I stim myself to sleep. - I still toe-walk as an adult and have done so since I could walk. I often have my hands up in a “raptor hands” position
- Some sensory information is a lot stronger for me than it is for others
- Fabrics can hurt. I don't wear jeans. It's difficult to find clothes I'm comfortable in at the store. Some clothes can be downright painful. I love buying pyjamas because they're the only clothing item of which I'm likely to find something I actually like
- I always use the blue-light filter on my phone or I get a headache. I'm faster to blink or close my eyes at bright lights than others are. I sleep best in a pitch-black room.
- I have difficulty putting things in the dishwasher abd emptying it, among other reasons because of the smell, the noise of porcelain against porcelain, and the feel of some materials (freshly cleaned glass, ew) against my skin.

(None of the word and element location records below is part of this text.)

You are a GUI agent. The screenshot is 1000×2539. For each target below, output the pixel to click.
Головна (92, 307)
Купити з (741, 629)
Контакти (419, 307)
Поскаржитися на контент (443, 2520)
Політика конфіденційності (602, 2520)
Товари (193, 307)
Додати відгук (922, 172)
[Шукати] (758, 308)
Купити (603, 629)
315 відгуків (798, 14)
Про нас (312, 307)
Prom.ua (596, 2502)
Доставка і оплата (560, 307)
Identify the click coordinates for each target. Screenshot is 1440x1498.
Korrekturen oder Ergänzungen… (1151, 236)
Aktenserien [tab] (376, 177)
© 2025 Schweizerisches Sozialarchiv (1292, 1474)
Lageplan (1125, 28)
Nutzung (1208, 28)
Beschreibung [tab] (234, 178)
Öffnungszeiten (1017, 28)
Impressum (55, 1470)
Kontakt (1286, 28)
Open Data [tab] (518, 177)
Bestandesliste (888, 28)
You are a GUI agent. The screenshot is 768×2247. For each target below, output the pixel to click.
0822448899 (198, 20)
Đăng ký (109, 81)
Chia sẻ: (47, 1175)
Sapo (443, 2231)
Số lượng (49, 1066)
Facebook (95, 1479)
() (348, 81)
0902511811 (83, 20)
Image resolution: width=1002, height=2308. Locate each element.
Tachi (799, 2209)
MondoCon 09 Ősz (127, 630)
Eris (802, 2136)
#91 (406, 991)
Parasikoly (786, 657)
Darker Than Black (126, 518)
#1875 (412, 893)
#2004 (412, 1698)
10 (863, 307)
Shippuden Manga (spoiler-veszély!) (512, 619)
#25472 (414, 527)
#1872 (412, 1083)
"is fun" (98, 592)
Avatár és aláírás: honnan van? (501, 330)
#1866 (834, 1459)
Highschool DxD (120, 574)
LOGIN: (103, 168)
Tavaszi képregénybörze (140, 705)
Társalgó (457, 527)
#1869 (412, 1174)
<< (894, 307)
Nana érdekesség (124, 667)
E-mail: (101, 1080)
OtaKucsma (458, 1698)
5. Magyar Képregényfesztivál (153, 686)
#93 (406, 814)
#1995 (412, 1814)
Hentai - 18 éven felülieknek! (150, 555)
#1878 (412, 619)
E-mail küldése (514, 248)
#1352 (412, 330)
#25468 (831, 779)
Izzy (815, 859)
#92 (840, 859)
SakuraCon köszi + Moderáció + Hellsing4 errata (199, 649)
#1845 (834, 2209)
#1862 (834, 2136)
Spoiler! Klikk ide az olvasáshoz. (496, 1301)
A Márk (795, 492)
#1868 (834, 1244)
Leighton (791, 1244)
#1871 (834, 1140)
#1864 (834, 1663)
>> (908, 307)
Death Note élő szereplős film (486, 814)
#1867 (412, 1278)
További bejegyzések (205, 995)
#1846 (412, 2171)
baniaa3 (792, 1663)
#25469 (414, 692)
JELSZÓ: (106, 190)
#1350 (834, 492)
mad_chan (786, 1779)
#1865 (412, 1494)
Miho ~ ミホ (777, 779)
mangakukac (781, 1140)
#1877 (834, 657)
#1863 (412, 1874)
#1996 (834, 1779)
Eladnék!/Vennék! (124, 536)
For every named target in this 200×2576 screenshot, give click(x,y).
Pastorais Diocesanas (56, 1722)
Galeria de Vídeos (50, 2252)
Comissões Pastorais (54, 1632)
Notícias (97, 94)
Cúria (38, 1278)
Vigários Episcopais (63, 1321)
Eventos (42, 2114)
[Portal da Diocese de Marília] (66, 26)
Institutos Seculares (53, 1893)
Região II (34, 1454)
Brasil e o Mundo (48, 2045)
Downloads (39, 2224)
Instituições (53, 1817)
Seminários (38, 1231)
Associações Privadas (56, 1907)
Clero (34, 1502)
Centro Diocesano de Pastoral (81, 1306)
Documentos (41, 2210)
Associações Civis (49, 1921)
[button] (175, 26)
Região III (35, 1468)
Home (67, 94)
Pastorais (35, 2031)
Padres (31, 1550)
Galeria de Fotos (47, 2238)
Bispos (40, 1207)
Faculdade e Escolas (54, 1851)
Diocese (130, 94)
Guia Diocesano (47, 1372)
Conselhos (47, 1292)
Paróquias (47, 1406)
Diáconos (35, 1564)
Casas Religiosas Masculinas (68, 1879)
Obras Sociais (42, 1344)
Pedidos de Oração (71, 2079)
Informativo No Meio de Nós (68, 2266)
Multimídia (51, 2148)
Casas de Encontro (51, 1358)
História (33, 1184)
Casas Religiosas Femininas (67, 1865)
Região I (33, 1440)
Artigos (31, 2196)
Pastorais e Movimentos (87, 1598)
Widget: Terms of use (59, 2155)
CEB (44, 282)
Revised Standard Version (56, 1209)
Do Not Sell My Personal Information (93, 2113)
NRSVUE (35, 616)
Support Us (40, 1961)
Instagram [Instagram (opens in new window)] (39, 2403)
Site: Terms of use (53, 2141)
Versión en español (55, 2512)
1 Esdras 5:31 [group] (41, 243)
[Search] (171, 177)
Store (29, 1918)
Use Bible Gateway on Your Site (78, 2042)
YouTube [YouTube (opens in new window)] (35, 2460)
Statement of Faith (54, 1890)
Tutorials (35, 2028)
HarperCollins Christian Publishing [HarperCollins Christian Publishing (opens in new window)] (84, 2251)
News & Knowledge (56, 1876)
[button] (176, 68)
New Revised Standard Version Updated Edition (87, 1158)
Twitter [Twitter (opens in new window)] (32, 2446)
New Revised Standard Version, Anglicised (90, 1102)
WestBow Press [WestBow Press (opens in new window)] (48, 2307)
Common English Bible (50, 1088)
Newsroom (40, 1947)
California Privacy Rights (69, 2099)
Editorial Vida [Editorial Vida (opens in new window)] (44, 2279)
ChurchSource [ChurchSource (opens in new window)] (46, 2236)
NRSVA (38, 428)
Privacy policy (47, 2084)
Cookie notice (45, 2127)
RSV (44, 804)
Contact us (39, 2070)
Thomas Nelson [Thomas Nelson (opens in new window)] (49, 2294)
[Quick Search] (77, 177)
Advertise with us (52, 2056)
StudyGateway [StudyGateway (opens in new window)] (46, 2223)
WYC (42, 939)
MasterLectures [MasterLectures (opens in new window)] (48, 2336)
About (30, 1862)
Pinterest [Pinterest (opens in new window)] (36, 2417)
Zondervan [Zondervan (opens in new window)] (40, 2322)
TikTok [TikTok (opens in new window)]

- Sometimes I feel overwhelmed and irritable for no apparent reason. I've learned that wearing ear defenders can reduce or delay this feeling, making me assume that it's likely senaory overload
- Some sensory information is a lot less intense to me than to others
- I don't seem to get strong toothaches, despite severe problems with cavities
- Sometimes I can't tell where my body parts are in space. I might lie in bed and thing my feet are both to the right side right next to each other, but then I move them and notice one of my feet is actually further away
- Sometimes I can't identify a stimulus
- I often can't tell if something smells good or bad before knowing what it is
- I often can't distinguish between hunger, fullness, thirst, constipation excitement, anxiety and other sensations. I need context to know.
- People perceive my interests as obsessive or more intense than theirs. I like to spend all of my free time on 1-2 interests, and they're always more important to me than social interaction. I get very excited when someone mentions my interests in a context I don't expect them to. Their interests may need to be “obsessive” before they would spend so much time on them, but for me it's (usually) just something I like. Every once in a while I might get an interest that is actually very strong and it's the best feeling in the world.
Other
- I constantly bump into things. If you want me to walk in a straight line, draw one on the floor I guess
- “Intellectual” tasks (academics, studying, pattern recognition) are marginally easier for me to learn than motor skills or social skills (see all of the above), but the most difficult skills are practical ones. I've been told “But you're so smart” by people who didn't believe me that I didn't understand a thing that was easy for them.